Beta-blockers are not prescribed for many older patients who could benefit from their use after heart attacks, according to an article in the Aug. 19 issue of The Journal of the American Medical Association (JAMA). In fact, the study found that only half of 45,000 patients who were ideal candidates for the possibly life-prolonging treatment were prescribed beta-blockers when they were released from the hospital.

"Given that mortality after acute myocardial infarction is high in the elderly and that beta-blockers reduce mortality in this group, our findings reveal an ample opportunity to improve the care and outcomes for such patients," says Dr.
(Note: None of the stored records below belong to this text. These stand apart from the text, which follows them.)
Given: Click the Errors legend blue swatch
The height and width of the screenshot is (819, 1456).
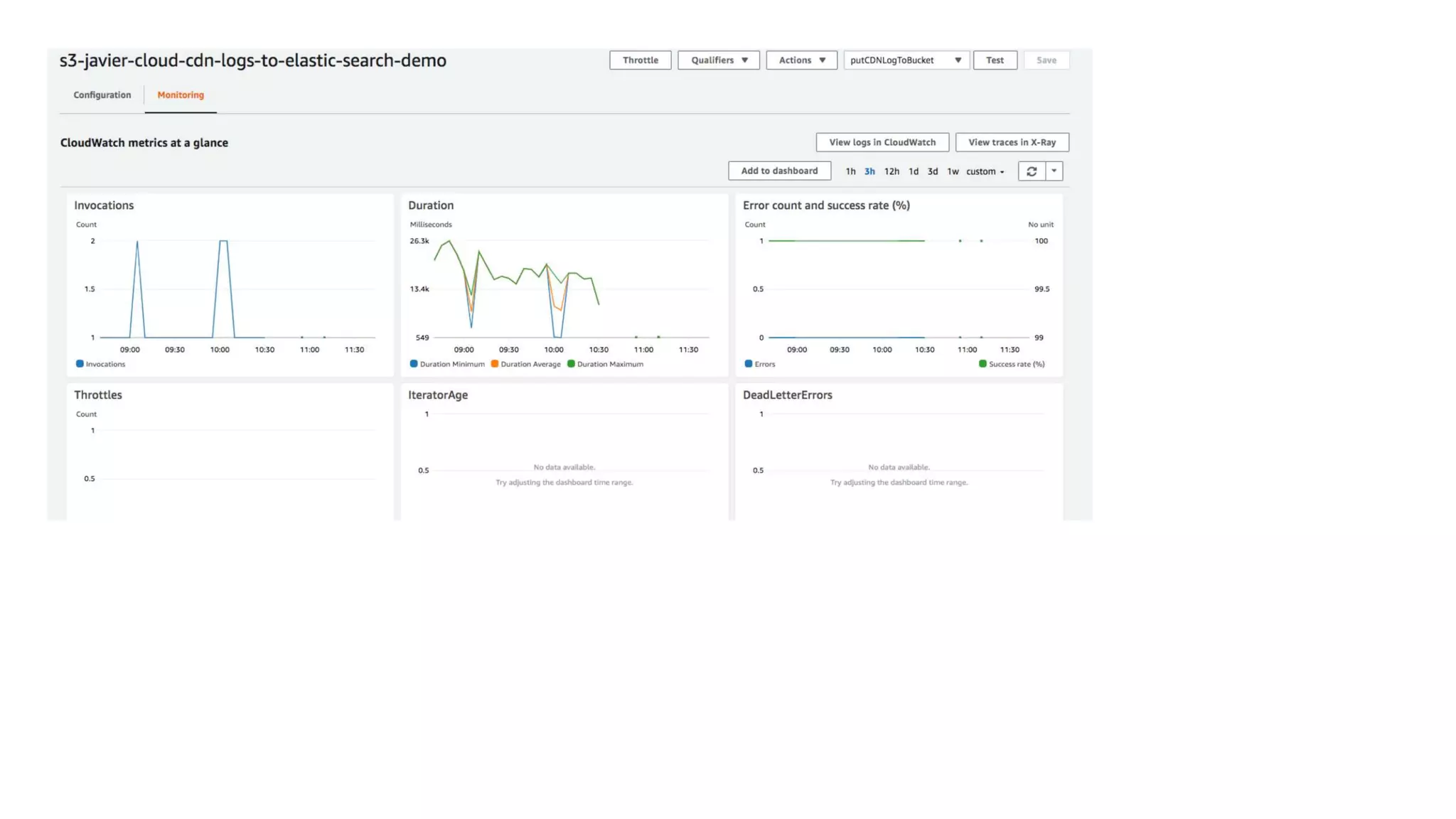Looking at the screenshot, I should coord(748,364).
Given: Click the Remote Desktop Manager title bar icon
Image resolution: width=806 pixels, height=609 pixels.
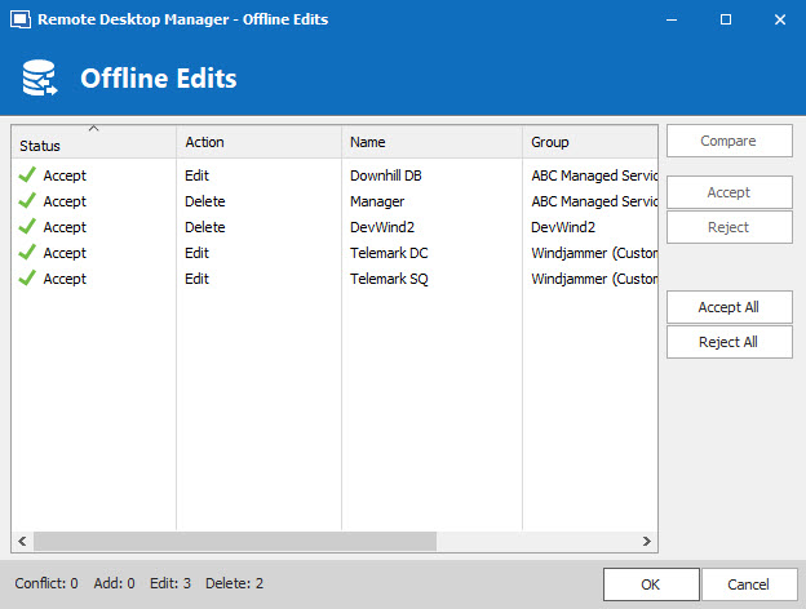Looking at the screenshot, I should tap(19, 19).
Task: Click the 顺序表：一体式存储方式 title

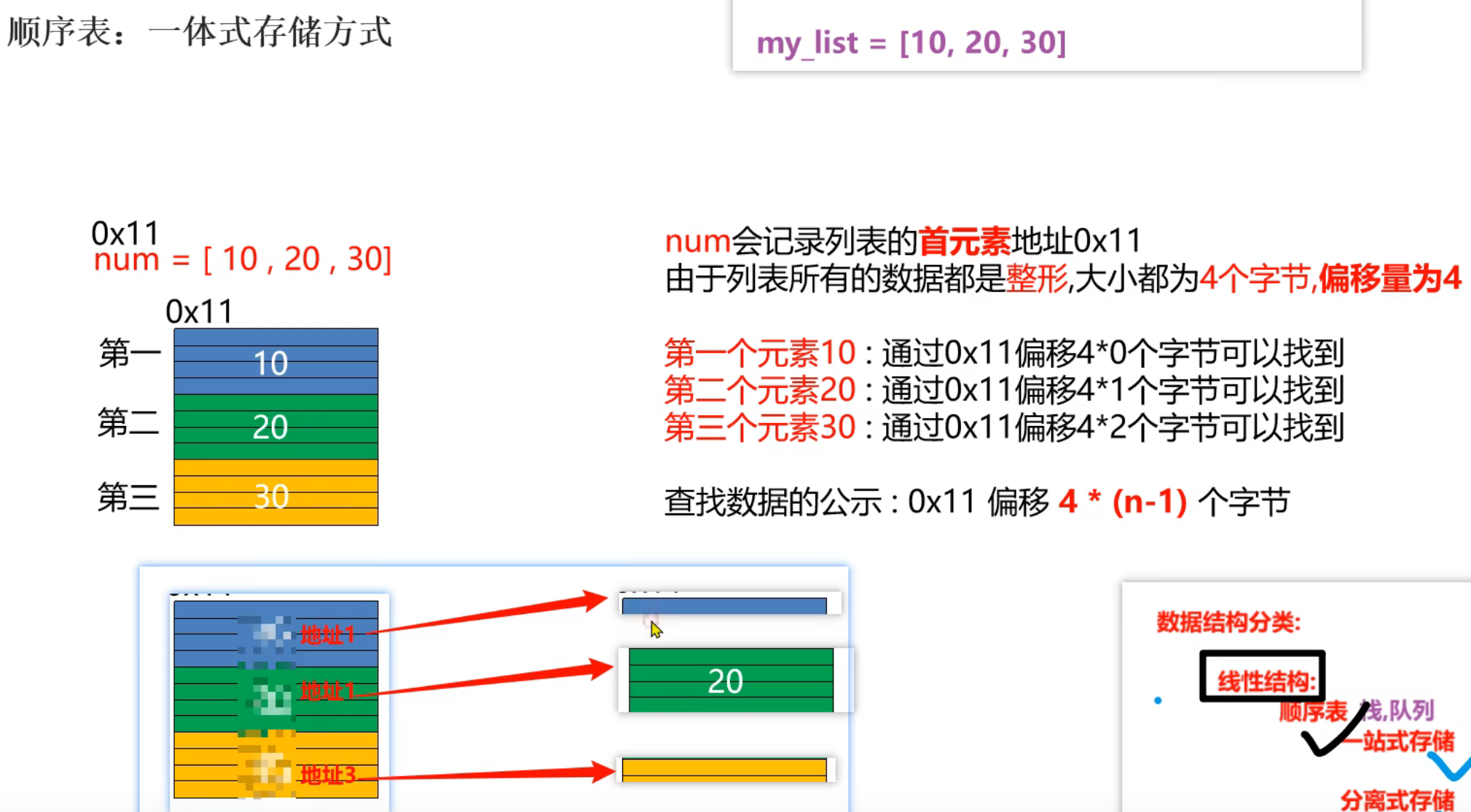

Harlan M. Krumholz, assistant professor of medicine (cardiology) and epidemiology at the School of Medicine, who is also affiliated with the Yale-New Haven Hospital Center for Outcomes Research and Evaluation.

Krumholz and his colleagues examined a database of Medicare beneficiaries age 65 or older who had been discharged from the hospital after an acute myocardial infarction (sudden heart attack), a condition in which part of the heart muscle suddenly dies.

Anyone who has had such a heart attack is at increased risk to experience another in the first few years following his or her initial heart attack, explains Krumholz, adding that beta-blockers often reduce the risk of further damage to the heart muscle and thereby the risk of another, and potentially fatal, heart attack. In fact, the importance of beta-blockers as preventive therapy after acute myocardial infarction has been established in younger patients.

The latest study showed that elderly patients who received beta-blocker therapy at the time of discharge had a 14 percent lower risk of death at one year after discharge.

The research also showed the influence of the hospital as an appropriate setting for beginning this preventative therapy, notes Krumholz. Of the patients who were not receiving beta-blocker therapy when admitted, 43.5 percent began the therapy upon or before being released from the hospital.

Specialists, as a whole, tended to be more likely to prescribe beta-blockers. "Patients admitted by cardiologists and internists were much more likely to be discharged receiving beta-blockers than those admitted by general or other types of physicians, demonstrating that opportunities for improvement are not equal among physician groups," the researchers report.

In addition to Krumholz, who is also with the medical school's department of epidemiology and public health and director of the Robert Wood Johnson Clinical Scholars program, researchers included Drs. Asefeh Heiat and Martha J. Radford of the Yale-New Haven Hospital Center for Outcomes Research and Evaluation; Jersey Chen of the cardiology section at the School of Medicine; Yun Wang of the Connecticut Peer Review Organization; and Dr. Thomas A. Marciniak of the Health Care Financing Administration in Baltimore.

The study was sponsored by the Health Care Financing Administration, Department of Health and Human Services, and was undertaken as part of the National Cooperative Cardiovascular Project. The analysis was supported in part by a grant from the Patrick and Catherine Weldon Donaghue Medical Research Foundation.